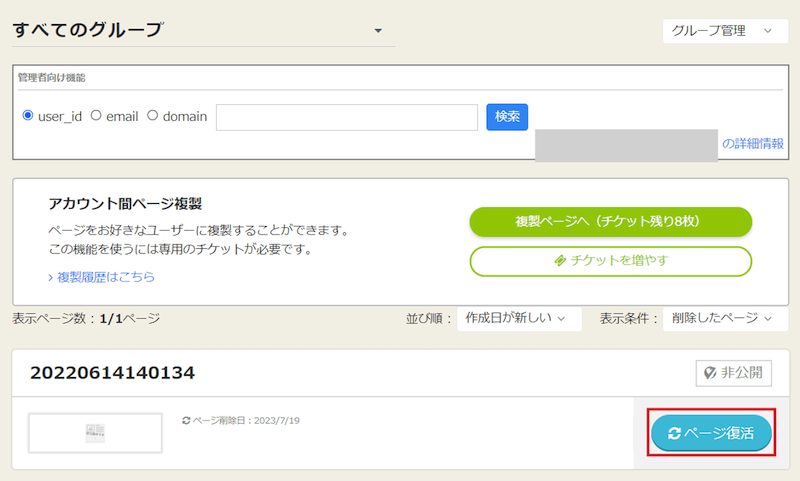Click the refresh icon on ページ復活 button
The height and width of the screenshot is (481, 800).
tap(674, 433)
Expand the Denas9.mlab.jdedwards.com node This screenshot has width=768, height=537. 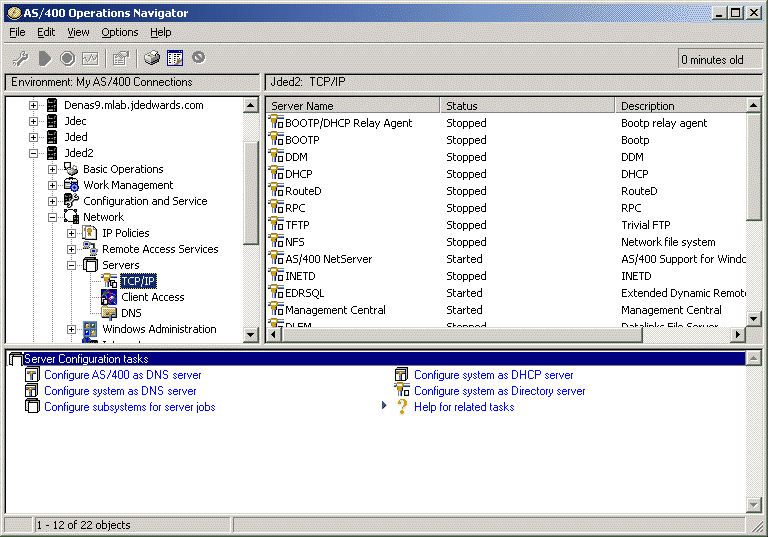pyautogui.click(x=34, y=105)
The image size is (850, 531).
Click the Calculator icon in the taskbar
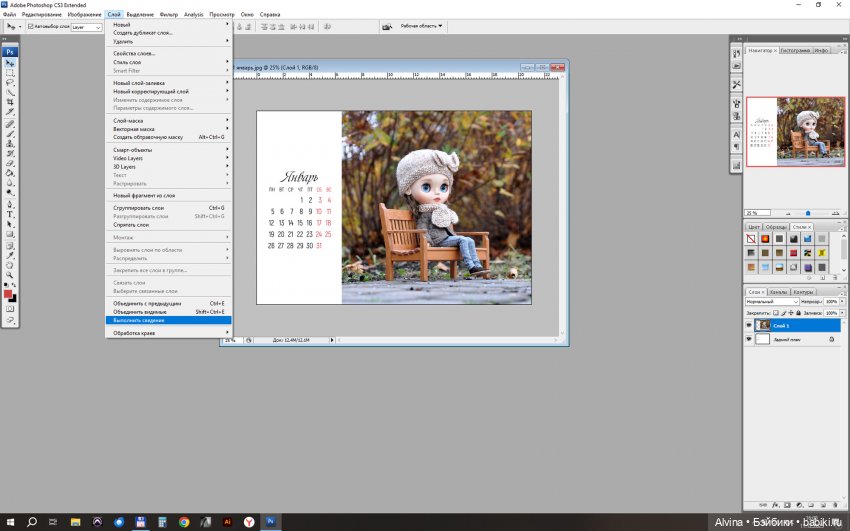(163, 521)
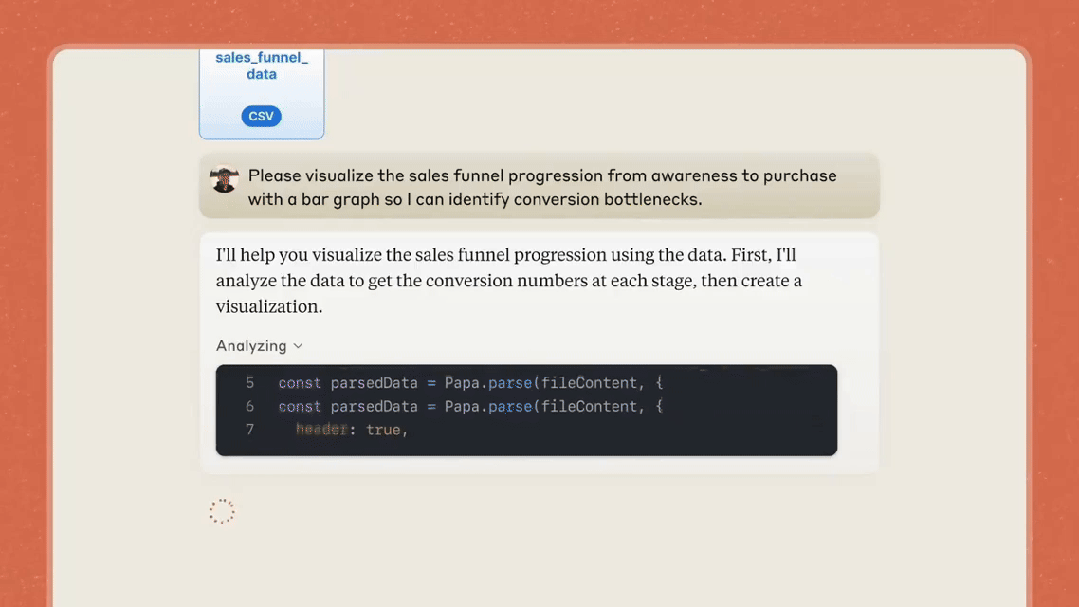Click 'fileContent' on code line 6
The width and height of the screenshot is (1079, 607).
[589, 406]
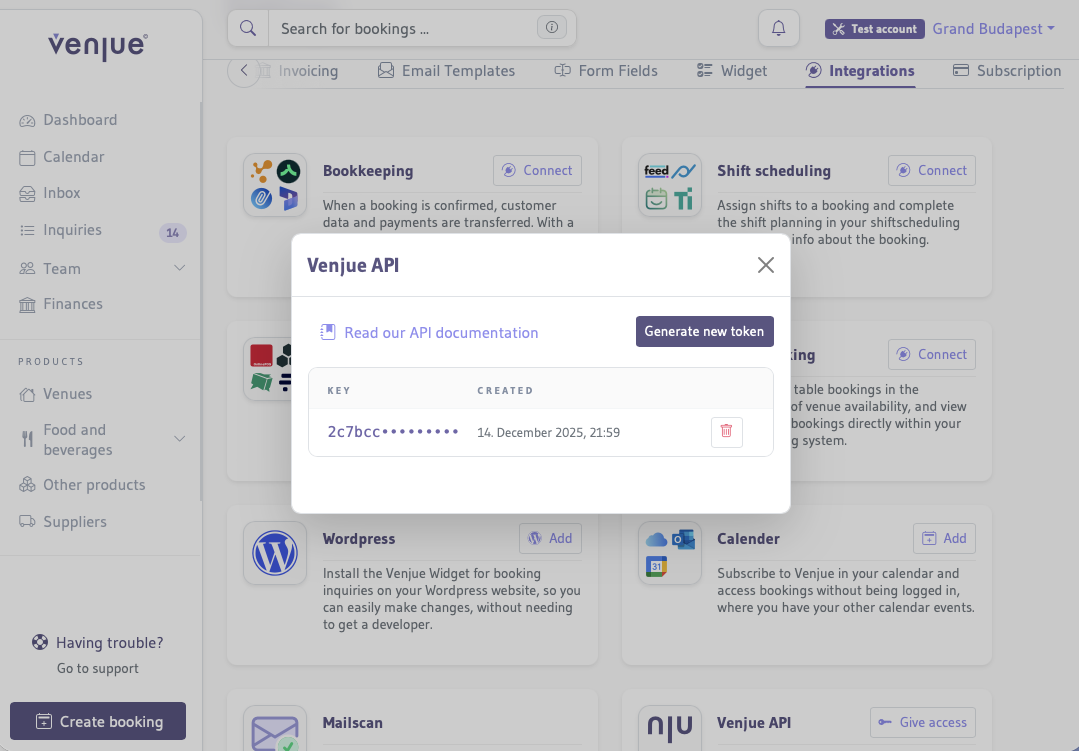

Task —
The copy must start at the line containing "The image size is (850, 531)." and end at the last line of the data, matching each line exactly. It must hold no pictures.

Solution for this task —
The image size is (850, 531).
Click the Calculator icon in the taskbar
(163, 521)
Click 'fileContent' on code line 6
The width and height of the screenshot is (1079, 607).
[589, 406]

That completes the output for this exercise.